**Recorded data**
☆ ☆ ☆ ☆ ☆ ☆ ☆

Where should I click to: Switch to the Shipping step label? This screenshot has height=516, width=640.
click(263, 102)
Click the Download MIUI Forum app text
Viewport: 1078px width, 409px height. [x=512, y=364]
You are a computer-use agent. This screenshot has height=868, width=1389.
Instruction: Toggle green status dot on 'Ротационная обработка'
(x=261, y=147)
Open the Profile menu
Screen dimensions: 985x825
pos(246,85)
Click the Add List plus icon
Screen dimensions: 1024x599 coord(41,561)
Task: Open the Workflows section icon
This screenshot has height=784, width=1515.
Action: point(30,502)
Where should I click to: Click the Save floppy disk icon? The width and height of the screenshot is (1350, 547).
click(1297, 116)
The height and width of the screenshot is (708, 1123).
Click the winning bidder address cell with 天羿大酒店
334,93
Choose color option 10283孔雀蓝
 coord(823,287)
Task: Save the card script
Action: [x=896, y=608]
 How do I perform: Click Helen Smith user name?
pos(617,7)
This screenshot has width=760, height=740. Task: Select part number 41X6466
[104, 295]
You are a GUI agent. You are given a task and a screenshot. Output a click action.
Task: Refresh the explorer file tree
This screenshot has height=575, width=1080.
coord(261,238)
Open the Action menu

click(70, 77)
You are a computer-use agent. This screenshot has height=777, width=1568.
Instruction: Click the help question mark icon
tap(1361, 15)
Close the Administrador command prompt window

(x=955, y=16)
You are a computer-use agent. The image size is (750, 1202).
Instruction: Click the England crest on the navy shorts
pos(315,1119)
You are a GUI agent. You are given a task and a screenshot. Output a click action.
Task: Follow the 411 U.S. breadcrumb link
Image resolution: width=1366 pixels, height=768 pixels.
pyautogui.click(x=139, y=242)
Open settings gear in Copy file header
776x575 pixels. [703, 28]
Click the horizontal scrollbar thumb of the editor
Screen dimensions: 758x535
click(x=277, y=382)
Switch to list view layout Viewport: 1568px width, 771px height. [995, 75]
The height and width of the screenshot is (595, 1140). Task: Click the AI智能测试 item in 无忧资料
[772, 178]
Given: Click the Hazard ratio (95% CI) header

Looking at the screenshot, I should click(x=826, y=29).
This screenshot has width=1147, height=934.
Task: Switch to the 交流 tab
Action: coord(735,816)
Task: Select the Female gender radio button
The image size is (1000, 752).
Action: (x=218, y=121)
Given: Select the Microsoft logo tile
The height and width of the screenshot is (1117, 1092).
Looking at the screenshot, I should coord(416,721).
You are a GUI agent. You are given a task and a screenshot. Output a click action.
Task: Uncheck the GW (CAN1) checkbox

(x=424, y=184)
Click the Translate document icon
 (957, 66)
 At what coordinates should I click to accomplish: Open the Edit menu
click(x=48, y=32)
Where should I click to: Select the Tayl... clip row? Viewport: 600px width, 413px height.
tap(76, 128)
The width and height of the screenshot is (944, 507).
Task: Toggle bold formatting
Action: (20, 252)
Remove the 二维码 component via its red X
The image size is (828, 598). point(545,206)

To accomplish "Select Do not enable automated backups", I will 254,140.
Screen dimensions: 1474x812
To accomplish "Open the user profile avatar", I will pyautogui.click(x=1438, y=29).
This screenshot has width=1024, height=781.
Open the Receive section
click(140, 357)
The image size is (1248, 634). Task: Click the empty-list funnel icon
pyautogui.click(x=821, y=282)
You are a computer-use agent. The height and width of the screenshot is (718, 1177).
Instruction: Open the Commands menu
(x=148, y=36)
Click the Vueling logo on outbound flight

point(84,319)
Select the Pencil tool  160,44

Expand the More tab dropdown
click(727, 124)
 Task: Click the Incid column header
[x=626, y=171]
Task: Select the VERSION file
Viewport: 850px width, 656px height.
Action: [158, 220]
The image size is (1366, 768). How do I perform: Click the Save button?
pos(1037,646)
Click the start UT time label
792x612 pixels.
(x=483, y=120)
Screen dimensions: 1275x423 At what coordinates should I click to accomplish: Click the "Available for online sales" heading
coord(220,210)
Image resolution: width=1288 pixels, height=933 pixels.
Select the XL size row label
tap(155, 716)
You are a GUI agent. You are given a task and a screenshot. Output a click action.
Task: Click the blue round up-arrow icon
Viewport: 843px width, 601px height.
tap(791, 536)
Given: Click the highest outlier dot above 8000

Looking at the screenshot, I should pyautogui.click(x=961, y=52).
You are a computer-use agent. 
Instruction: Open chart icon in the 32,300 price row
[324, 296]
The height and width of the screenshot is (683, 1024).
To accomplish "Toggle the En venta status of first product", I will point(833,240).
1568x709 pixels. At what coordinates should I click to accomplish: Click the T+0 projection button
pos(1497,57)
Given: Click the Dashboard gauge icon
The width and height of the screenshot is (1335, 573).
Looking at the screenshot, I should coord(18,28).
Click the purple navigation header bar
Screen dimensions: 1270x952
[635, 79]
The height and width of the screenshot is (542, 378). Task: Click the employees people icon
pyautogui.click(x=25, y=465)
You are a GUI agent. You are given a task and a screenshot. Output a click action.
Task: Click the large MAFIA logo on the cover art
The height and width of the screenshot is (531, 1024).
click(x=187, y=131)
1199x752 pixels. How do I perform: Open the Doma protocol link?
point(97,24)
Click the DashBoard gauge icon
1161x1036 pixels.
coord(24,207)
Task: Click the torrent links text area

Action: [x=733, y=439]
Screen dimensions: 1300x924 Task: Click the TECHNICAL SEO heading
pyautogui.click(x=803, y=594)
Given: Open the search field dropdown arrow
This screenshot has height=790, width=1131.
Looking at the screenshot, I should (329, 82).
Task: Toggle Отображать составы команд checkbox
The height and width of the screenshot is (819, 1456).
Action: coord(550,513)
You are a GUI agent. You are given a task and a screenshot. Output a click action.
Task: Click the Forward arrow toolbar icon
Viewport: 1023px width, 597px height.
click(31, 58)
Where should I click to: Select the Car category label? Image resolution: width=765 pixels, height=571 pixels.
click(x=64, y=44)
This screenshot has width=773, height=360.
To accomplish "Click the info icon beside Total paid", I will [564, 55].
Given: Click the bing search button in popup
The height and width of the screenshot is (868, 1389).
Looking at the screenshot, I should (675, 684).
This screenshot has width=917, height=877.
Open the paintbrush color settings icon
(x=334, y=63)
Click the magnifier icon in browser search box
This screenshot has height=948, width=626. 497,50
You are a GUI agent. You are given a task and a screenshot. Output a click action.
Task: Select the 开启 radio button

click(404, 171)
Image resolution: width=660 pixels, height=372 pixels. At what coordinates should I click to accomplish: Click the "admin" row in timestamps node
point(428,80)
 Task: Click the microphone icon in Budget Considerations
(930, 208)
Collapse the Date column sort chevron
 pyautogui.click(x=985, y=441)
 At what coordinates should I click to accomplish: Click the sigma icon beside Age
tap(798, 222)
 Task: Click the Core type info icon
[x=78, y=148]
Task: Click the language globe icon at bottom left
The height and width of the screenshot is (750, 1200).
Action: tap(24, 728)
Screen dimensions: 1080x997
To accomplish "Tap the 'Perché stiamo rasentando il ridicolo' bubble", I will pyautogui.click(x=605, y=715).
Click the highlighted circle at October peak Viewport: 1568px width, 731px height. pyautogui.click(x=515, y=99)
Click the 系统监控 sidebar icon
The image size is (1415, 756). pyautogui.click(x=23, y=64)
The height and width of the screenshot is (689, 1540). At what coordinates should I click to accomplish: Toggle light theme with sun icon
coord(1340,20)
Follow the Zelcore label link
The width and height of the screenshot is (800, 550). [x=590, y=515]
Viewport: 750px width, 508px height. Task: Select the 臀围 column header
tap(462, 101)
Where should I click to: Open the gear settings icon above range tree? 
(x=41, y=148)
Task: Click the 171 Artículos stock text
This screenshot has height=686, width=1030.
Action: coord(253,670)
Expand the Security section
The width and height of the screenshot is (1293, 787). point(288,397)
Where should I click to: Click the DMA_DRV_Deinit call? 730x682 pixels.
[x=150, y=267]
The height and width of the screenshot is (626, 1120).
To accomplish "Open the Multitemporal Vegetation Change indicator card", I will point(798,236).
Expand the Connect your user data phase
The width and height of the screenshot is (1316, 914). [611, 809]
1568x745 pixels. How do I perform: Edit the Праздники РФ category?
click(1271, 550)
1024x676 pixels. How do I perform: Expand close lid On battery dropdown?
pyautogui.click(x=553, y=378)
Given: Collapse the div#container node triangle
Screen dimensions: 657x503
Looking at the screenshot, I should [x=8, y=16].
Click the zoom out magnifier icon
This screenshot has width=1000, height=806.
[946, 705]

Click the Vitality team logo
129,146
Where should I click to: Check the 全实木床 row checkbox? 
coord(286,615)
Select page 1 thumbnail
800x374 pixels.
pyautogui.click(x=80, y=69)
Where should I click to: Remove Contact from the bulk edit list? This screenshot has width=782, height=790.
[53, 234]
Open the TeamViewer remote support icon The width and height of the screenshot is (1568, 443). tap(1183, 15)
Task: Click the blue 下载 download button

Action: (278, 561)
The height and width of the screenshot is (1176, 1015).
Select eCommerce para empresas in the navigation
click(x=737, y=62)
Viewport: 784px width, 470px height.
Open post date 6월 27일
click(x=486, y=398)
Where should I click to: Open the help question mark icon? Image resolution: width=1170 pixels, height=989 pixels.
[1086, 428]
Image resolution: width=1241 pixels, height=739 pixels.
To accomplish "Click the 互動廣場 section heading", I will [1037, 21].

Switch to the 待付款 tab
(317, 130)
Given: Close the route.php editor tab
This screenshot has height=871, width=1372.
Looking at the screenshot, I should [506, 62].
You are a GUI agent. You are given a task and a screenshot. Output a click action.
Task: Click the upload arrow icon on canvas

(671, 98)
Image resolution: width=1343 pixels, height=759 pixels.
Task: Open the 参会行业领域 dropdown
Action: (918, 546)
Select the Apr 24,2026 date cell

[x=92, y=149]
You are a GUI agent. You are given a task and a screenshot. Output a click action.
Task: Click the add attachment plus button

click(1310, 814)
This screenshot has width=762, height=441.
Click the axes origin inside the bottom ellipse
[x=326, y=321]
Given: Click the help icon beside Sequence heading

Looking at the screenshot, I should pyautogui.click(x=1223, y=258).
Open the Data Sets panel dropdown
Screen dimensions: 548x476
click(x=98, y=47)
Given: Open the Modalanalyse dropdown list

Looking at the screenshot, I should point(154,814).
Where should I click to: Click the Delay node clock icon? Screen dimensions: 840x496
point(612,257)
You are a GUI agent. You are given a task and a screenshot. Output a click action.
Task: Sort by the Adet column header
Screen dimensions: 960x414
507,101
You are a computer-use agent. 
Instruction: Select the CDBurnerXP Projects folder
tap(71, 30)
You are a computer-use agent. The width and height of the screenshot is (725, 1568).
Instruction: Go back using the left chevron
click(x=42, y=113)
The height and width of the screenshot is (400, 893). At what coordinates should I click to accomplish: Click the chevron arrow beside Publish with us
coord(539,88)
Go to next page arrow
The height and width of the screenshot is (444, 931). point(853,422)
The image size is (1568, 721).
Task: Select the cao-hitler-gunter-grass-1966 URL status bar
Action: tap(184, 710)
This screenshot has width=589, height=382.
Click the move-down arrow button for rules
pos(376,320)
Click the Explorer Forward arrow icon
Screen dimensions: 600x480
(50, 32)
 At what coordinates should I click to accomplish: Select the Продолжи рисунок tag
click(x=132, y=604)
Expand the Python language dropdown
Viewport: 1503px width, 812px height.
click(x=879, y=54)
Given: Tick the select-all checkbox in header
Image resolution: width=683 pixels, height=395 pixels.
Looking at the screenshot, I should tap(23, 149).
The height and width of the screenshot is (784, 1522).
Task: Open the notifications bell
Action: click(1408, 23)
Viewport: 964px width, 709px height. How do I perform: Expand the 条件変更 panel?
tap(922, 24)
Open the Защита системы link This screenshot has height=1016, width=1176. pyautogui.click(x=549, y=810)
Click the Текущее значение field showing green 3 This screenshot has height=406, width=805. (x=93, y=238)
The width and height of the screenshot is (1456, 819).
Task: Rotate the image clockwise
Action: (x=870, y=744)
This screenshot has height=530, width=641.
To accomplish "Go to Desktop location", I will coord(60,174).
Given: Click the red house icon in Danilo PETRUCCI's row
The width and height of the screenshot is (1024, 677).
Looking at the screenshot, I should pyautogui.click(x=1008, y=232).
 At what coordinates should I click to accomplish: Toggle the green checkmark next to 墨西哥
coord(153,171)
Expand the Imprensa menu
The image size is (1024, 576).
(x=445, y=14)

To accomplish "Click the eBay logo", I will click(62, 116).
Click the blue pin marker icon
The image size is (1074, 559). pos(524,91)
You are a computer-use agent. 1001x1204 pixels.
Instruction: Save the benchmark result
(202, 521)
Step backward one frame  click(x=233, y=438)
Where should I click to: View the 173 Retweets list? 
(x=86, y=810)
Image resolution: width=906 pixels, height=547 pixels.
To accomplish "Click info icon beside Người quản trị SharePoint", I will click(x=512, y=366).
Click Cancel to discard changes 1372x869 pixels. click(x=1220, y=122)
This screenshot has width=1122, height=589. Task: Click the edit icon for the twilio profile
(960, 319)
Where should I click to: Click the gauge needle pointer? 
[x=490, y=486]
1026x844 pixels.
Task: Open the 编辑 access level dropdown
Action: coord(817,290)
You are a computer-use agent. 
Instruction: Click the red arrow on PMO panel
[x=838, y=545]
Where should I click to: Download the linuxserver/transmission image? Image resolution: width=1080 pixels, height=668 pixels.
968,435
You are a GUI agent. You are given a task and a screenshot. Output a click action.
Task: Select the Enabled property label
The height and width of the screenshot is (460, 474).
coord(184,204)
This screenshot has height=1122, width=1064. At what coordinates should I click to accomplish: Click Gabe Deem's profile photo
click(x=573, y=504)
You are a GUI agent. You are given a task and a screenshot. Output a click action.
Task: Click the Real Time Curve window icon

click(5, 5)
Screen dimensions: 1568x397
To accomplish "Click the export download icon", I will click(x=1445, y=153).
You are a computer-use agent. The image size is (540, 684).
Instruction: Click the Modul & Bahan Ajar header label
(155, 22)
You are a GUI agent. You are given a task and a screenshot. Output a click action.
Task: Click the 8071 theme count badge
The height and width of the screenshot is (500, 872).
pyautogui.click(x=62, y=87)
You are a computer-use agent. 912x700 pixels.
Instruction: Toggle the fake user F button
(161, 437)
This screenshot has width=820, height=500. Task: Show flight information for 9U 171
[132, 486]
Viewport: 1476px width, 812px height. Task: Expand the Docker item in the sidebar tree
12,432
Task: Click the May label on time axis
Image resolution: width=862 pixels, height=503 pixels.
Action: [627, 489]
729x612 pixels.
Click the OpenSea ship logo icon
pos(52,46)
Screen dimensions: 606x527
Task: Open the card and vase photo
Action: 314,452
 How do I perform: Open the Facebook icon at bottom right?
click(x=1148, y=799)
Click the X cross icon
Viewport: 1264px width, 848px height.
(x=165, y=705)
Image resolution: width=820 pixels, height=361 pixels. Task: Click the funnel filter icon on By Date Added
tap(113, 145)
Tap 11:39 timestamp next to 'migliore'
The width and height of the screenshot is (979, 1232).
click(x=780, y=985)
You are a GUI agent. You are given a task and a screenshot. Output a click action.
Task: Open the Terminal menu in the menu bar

☆ ☆ ☆ ☆ ☆ ☆ ☆

**Assignment**
Search the data for "language" and list every line in which it occurs.

**Answer area**
Task: Click the language globe icon at bottom left
Expand the Python language dropdown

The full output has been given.